==== Material supplied ====

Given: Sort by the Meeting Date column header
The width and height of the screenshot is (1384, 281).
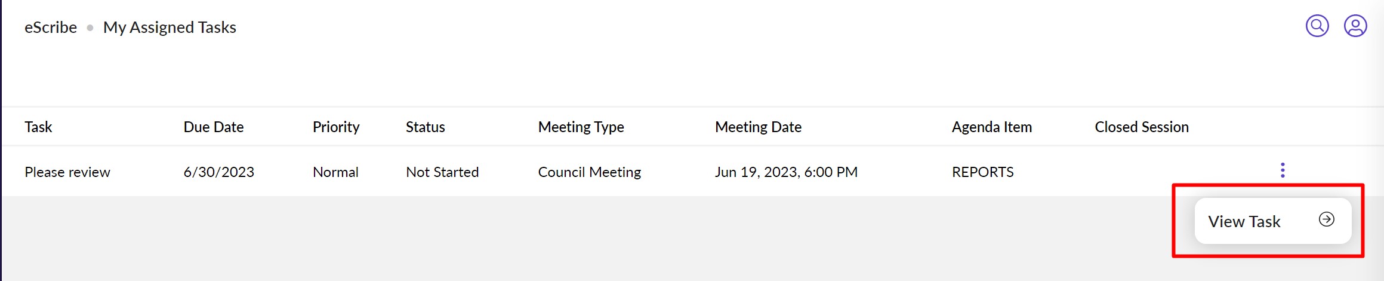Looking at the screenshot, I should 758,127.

====
==== Material supplied ====

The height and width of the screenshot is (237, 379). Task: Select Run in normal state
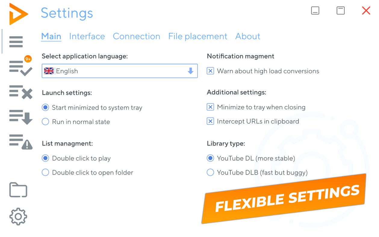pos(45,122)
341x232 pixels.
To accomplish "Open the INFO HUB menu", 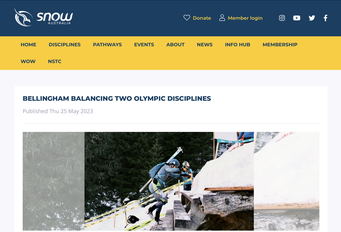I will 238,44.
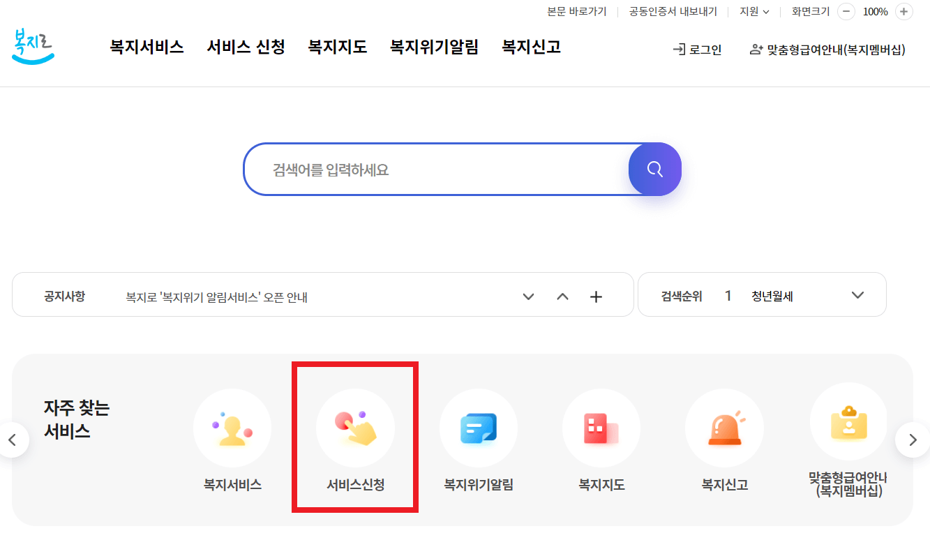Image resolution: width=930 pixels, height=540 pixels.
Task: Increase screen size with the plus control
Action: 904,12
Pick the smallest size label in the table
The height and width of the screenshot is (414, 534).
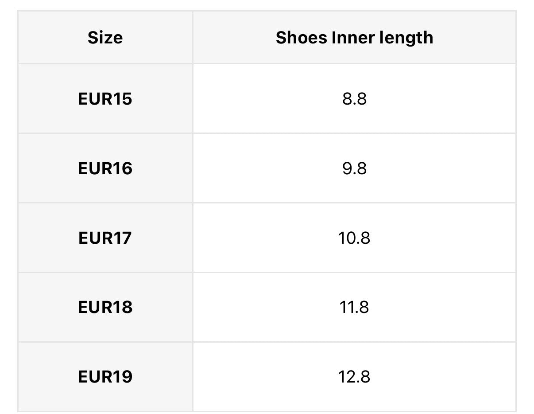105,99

====

Problem to work on: Rename "Meeting Date" to "Session Date" in the part that opens with the line containing "Given: Sort by the Meeting Date column header" and closes with the line containing "Looking at the screenshot, I should 758,127.", and give only that part back with nothing else changed. Leave the pictures out of your answer.

Task response:
Given: Sort by the Session Date column header
The width and height of the screenshot is (1384, 281).
Looking at the screenshot, I should 758,127.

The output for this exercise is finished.